-- Data for analysis follows --

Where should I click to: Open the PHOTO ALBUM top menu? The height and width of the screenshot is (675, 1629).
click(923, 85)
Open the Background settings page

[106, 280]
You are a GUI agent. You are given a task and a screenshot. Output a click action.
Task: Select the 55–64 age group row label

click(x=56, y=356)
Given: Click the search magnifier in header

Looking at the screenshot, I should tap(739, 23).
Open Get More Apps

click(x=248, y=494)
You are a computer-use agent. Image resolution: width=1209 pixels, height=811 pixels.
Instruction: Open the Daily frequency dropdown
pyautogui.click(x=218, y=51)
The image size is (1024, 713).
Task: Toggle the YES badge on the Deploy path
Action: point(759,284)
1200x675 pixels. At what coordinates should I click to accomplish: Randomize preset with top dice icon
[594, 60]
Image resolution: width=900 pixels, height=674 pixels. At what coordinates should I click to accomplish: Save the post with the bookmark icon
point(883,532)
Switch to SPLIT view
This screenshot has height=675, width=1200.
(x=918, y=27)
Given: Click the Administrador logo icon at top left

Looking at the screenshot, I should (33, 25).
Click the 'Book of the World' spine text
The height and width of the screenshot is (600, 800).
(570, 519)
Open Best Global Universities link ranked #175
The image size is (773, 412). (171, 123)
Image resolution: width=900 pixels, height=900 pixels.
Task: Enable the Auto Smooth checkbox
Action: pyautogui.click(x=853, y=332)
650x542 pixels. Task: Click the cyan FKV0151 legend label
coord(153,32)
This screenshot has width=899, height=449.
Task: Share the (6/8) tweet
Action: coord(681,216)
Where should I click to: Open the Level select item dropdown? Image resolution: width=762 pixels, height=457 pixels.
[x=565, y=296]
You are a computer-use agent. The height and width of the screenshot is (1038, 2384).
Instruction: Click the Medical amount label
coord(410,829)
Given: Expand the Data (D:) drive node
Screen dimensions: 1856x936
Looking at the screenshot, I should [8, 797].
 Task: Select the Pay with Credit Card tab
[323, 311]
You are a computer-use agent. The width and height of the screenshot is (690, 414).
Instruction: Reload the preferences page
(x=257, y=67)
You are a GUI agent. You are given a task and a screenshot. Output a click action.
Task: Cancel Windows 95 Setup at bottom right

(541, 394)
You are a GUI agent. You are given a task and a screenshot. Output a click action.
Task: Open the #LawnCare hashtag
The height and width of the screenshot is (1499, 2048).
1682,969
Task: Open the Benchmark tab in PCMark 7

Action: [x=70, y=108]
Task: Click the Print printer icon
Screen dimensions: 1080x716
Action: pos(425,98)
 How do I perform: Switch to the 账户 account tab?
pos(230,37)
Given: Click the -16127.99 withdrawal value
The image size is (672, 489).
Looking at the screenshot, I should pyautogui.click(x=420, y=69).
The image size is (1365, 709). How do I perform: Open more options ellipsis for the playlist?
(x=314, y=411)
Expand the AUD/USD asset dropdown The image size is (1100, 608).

-- Data for analysis concluded --

Assigned task: All records shown above are to be reproduced without any alteration.

The answer:
Where should I click to: Open the PHOTO ALBUM top menu? The height and width of the screenshot is (675, 1629).
click(923, 85)
Open the Background settings page

[106, 280]
You are a GUI agent. You are given a task and a screenshot. Output a click action.
Task: Select the 55–64 age group row label

click(x=56, y=356)
Given: Click the search magnifier in header

Looking at the screenshot, I should tap(739, 23).
Open Get More Apps

click(x=248, y=494)
You are a computer-use agent. Image resolution: width=1209 pixels, height=811 pixels.
Instruction: Open the Daily frequency dropdown
pyautogui.click(x=218, y=51)
The image size is (1024, 713).
Task: Toggle the YES badge on the Deploy path
Action: point(759,284)
1200x675 pixels. At what coordinates should I click to accomplish: Randomize preset with top dice icon
[594, 60]
Image resolution: width=900 pixels, height=674 pixels. At what coordinates should I click to accomplish: Save the post with the bookmark icon
point(883,532)
Switch to SPLIT view
This screenshot has height=675, width=1200.
(x=918, y=27)
Given: Click the Administrador logo icon at top left

Looking at the screenshot, I should (33, 25).
Click the 'Book of the World' spine text
The height and width of the screenshot is (600, 800).
(570, 519)
Open Best Global Universities link ranked #175
The image size is (773, 412). (171, 123)
Image resolution: width=900 pixels, height=900 pixels.
Task: Enable the Auto Smooth checkbox
Action: pyautogui.click(x=853, y=332)
650x542 pixels. Task: Click the cyan FKV0151 legend label
coord(153,32)
This screenshot has width=899, height=449.
Task: Share the (6/8) tweet
Action: coord(681,216)
Where should I click to: Open the Level select item dropdown? Image resolution: width=762 pixels, height=457 pixels.
[x=565, y=296]
You are a computer-use agent. The height and width of the screenshot is (1038, 2384).
Instruction: Click the Medical amount label
coord(410,829)
Given: Expand the Data (D:) drive node
Screen dimensions: 1856x936
Looking at the screenshot, I should [8, 797].
 Task: Select the Pay with Credit Card tab
[323, 311]
You are a computer-use agent. The width and height of the screenshot is (690, 414).
Instruction: Reload the preferences page
(x=257, y=67)
You are a GUI agent. You are given a task and a screenshot. Output a click action.
Task: Cancel Windows 95 Setup at bottom right

(541, 394)
You are a GUI agent. You are given a task and a screenshot. Output a click action.
Task: Open the #LawnCare hashtag
The height and width of the screenshot is (1499, 2048).
1682,969
Task: Open the Benchmark tab in PCMark 7

Action: [x=70, y=108]
Task: Click the Print printer icon
Screen dimensions: 1080x716
Action: pos(425,98)
 How do I perform: Switch to the 账户 account tab?
pos(230,37)
Given: Click the -16127.99 withdrawal value
The image size is (672, 489).
Looking at the screenshot, I should pyautogui.click(x=420, y=69).
The image size is (1365, 709). How do I perform: Open more options ellipsis for the playlist?
(x=314, y=411)
Expand the AUD/USD asset dropdown The image size is (1100, 608).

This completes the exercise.